Build the binary with Gradle

Note: For those who may have used the Gradle build previously, it has been re-engineered to no longer required Docker or Go to be pre-installed on your system. Using the gogradle plugin, Gradle now uses a preexisting Go environment to build if it can be located, or downloads and installs an environment within the build directory.

To build with Gradle, open an terminal, go to the directory of OpenWhisk CLI home directory, and build the binary via the following command under Linux or Mac:

$ ./gradlew compile -PnativeCompile

or run the following command for Windows:

$ ./gradlew.bat compile -PnativeCompile

After the build, you can find the binary wsk or wsk.exe in the build folder under the OpenWhisk CLI home directory. In addition, it is also available under the folder build/<os>-<architecture>/. For example, if your local operating system is Mac, and the CPU architecture is amd64, the binary can be found at build/mac-amd64/wsk and build/mac.

If you would like to build the binaries available for all the operating systems and architectures, run the following command:

$ ./gradlew compile

The build script will place the binaries into the folder build/<os>-<cpu arc>/ for each operating system and CPU architecture pair.
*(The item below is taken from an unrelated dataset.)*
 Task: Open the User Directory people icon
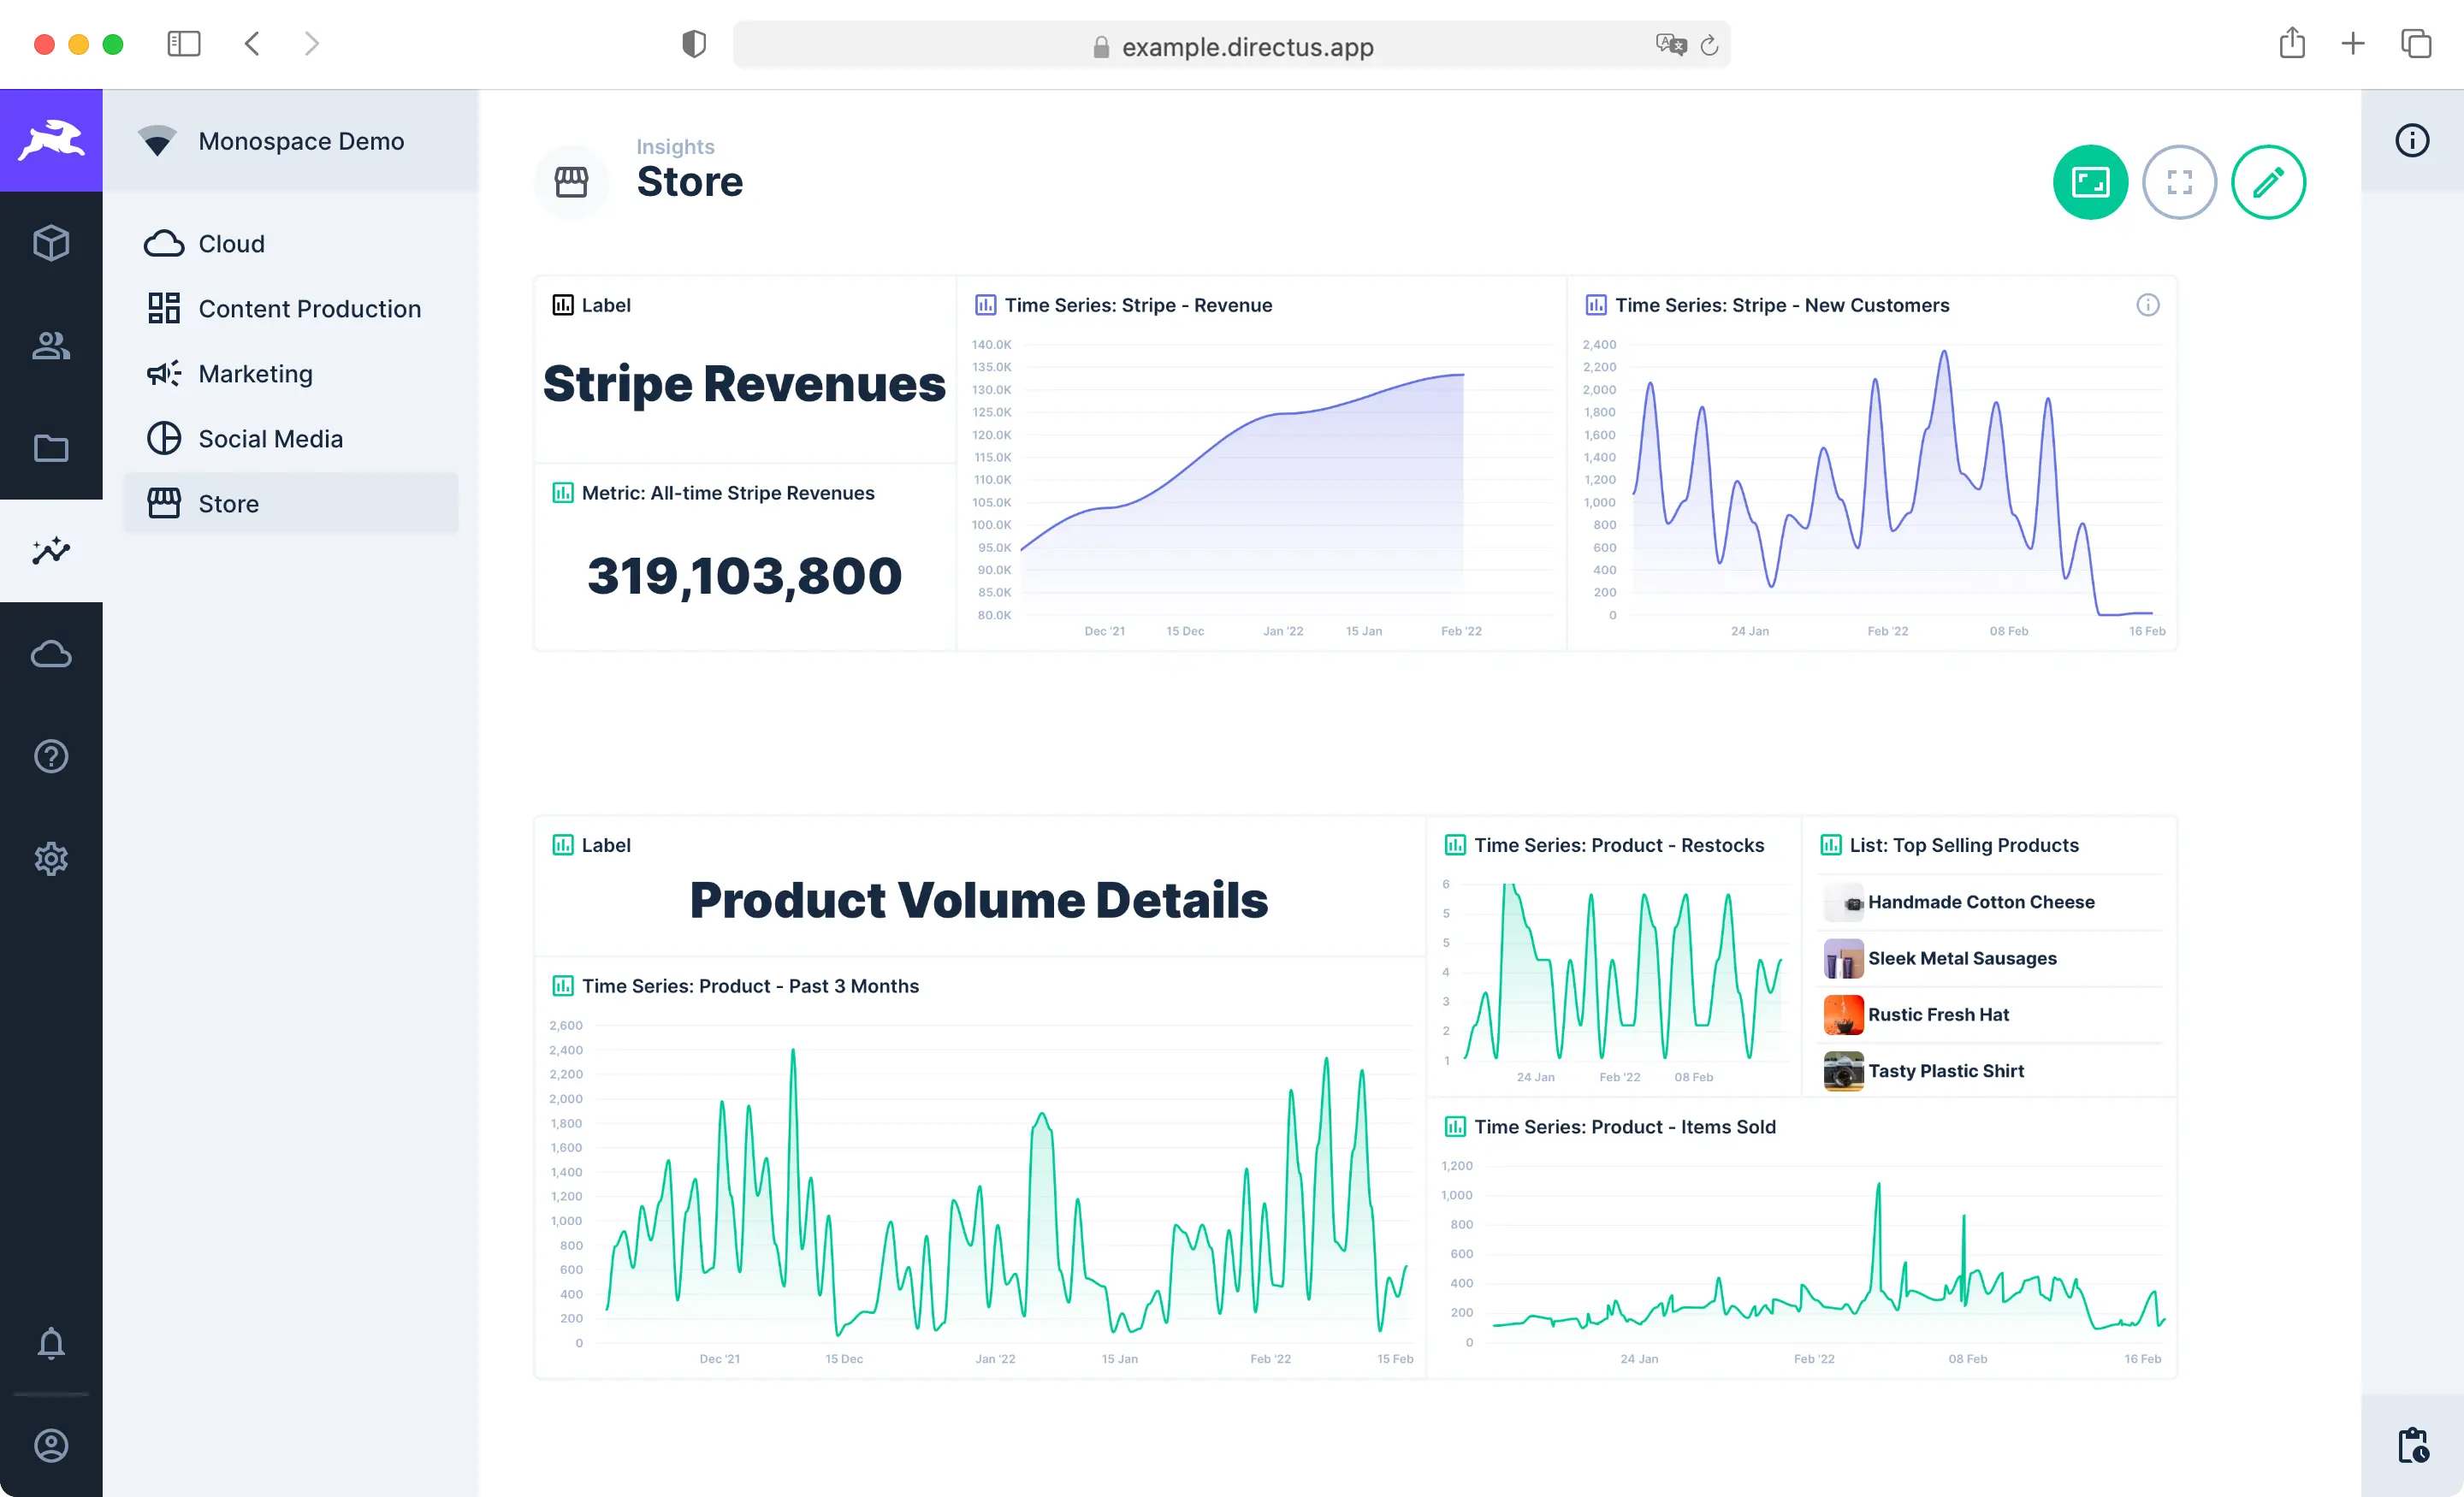(51, 345)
The build supports both amd64 and 386 for Linux, Mac and Windows operating systems, as well as Power, 64-bit ARM, and S390X architectures for Linux.

A binary compatible with the local architecture will be placed at build/wsk (build\wsk.exe on Windows).
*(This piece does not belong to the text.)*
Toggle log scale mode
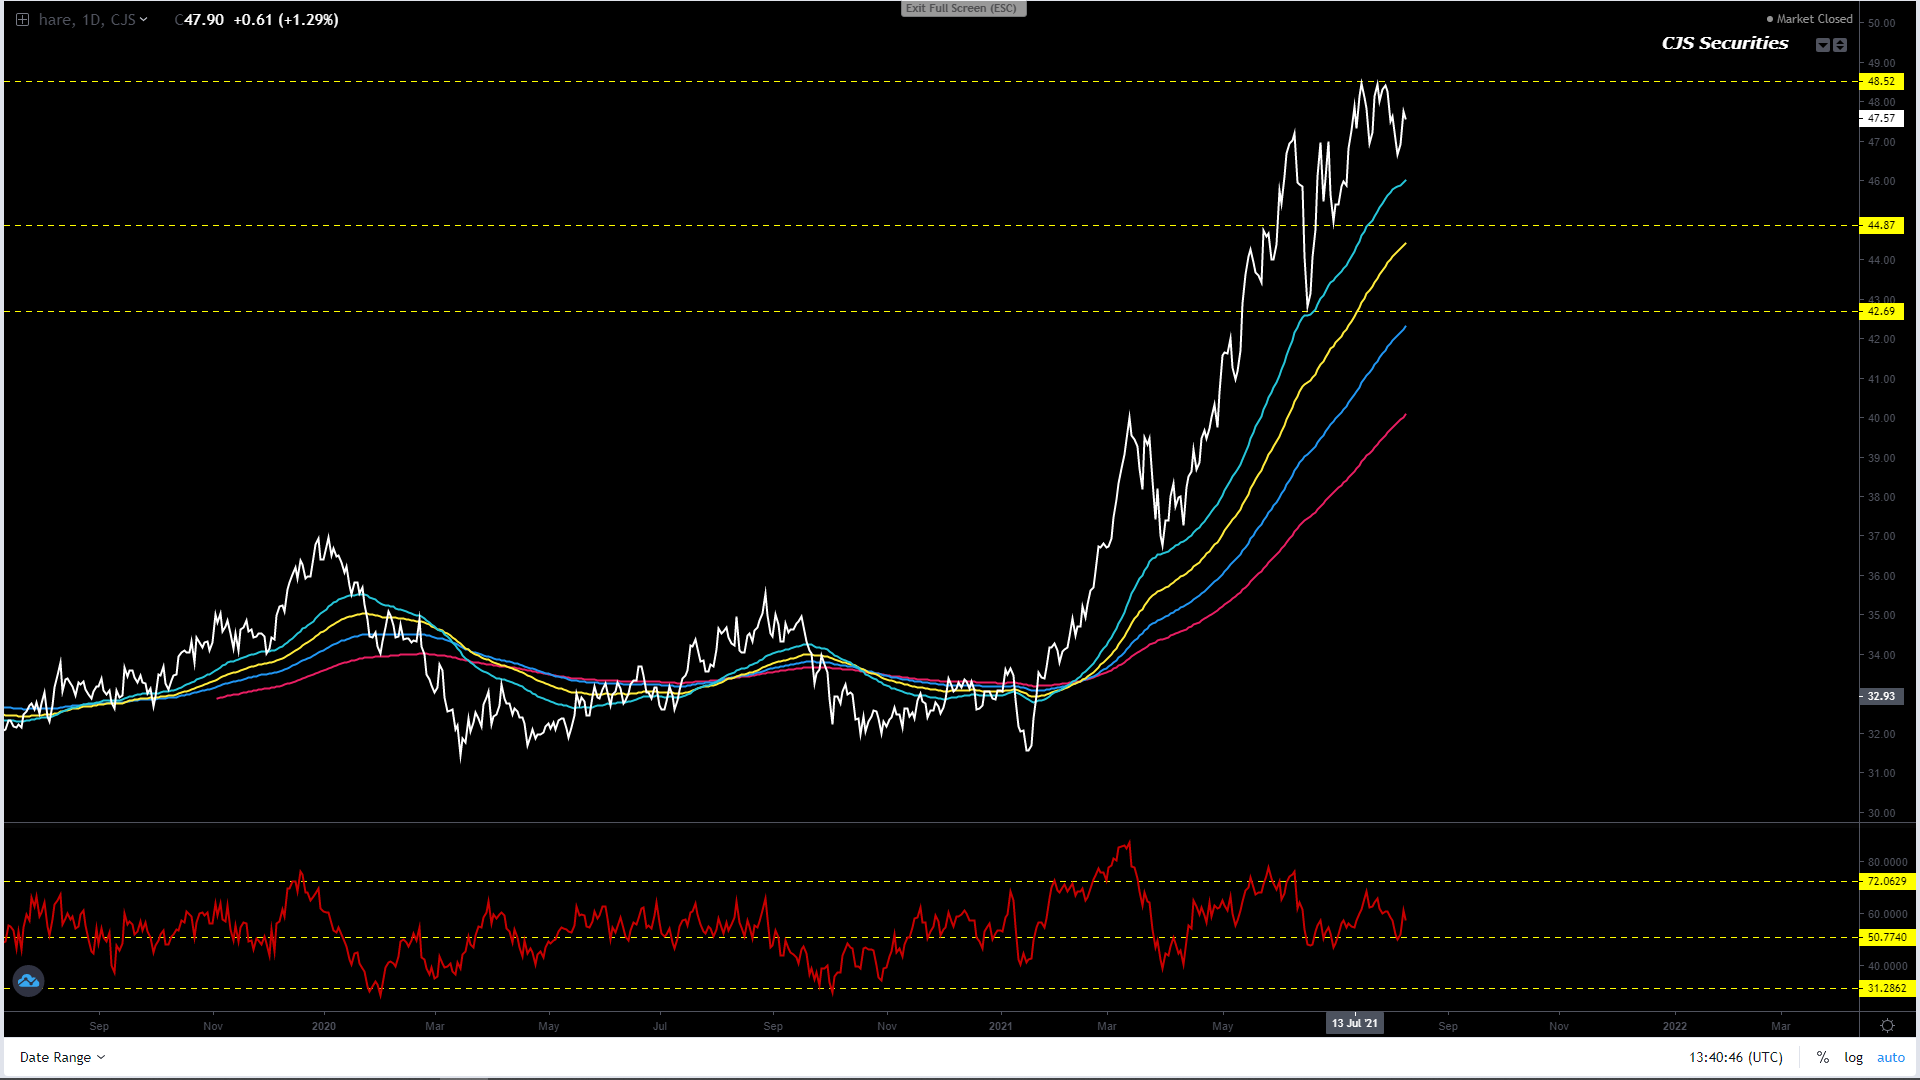The width and height of the screenshot is (1920, 1080). point(1853,1058)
To specify a build for specific architectures, you can provide a comma or space-delimited list of hyphenated os-architecture pairs, like this:

$ ./gradlew compile -PbuildPlatforms=linux-amd64,mac-amd64,windows-amd64

The build library understands most representations of most Operating Systems.

Tests can be run using the Gradle script:

$ ./gradlew goTest -PgoTags=unit
$ ./gradlew goTest -PgoTags=native

Integration tests are best left to the Travis build as they depend on a fully functional OpenWhisk environment.
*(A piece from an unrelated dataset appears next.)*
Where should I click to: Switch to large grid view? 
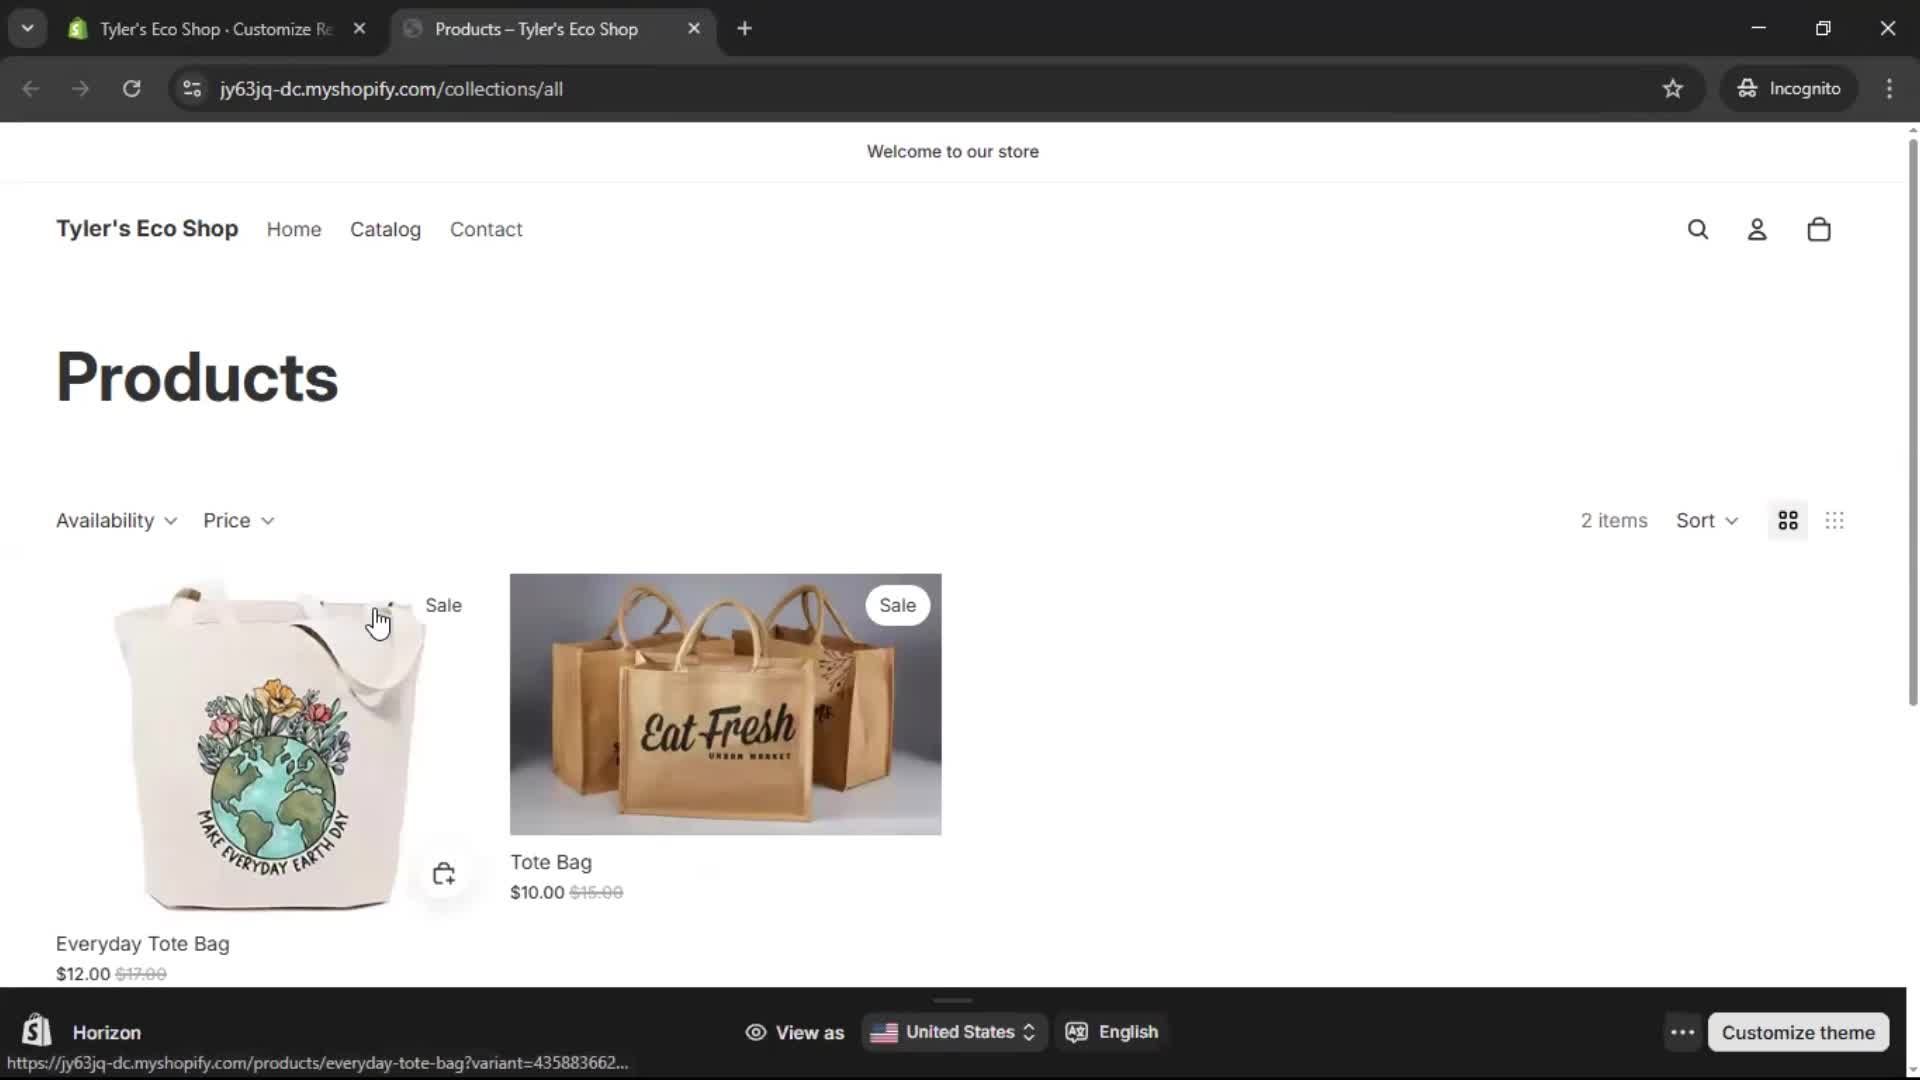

Compile the binary using your local Go environment

Make sure that you have Go installed, and $GOPATH is defined in your Go development environment.

Then download the source code of the OpenWhisk CLI and the dependencies by typing:

$ cd $GOPATH
$ go get github.com/apache/openwhisk-cli
$ cd $GOPATH/src/github.com/apache/openwhisk-cli

The CLI internationalization should be generated dynamically using the bindata tool:

$ go get -u github.com/jteeuwen/go-bindata/...
$ go-bindata -pkg wski18n -o wski18n/i18n_resources.go wski18n/resources

The project includes a vendor/vendor.json and you can lock down dependencies for a clean build of the CLI by populating the vendor folder.

$ go get -u github.com/kardianos/govendor         # Install govendor tool
$ govendor sync     # Download and install packages with specified dependencies.

NOTE: As a temporary workaround, you have to remove a redundant instance of spf13/cobra in the vendor folder. See this issue for details.

$ rm -rf vendor/github.com/spf13

Now you can build the binary.

$ go build -o wsk

If you would like to build the binary for a specific operating system, you may add the arguments GOOS and GOARCH into the Go build command. GOOS can be set to linux, darwin, or windows.

For example, run the following command to build the binary for Linux:

$ GOOS=linux GOARCH=amd64 go build -o wsk-$GOOS-$GOARCH

If it is executed successfully, you can find your binary wsk directly under OpenWhisk CLI home directory.

You can run unit tests as well (although note the majority of the tests today are not in Go).

$ cd commands
$ go get github.com/stretchr/testify/assert
$ go test -tags=unit -v

How to use the binary

When you have the binary, you can copy the binary to any folder, and add folder into the system PATH in order to run the OpenWhisk CLI command. To get the CLI command help, execute the following command:

$ wsk --help

To get CLI command debug information, include the -d, or --debug flag when executing this command.

Continuous Integration

Travis CI is used as a continuous delivery service for Linux and Mac. Currently Travis CI supports the environments of Linux and Mac, but it is not available for Windows. We will add support of AppVeyor CI in future to run test cases and build the binary for Windows.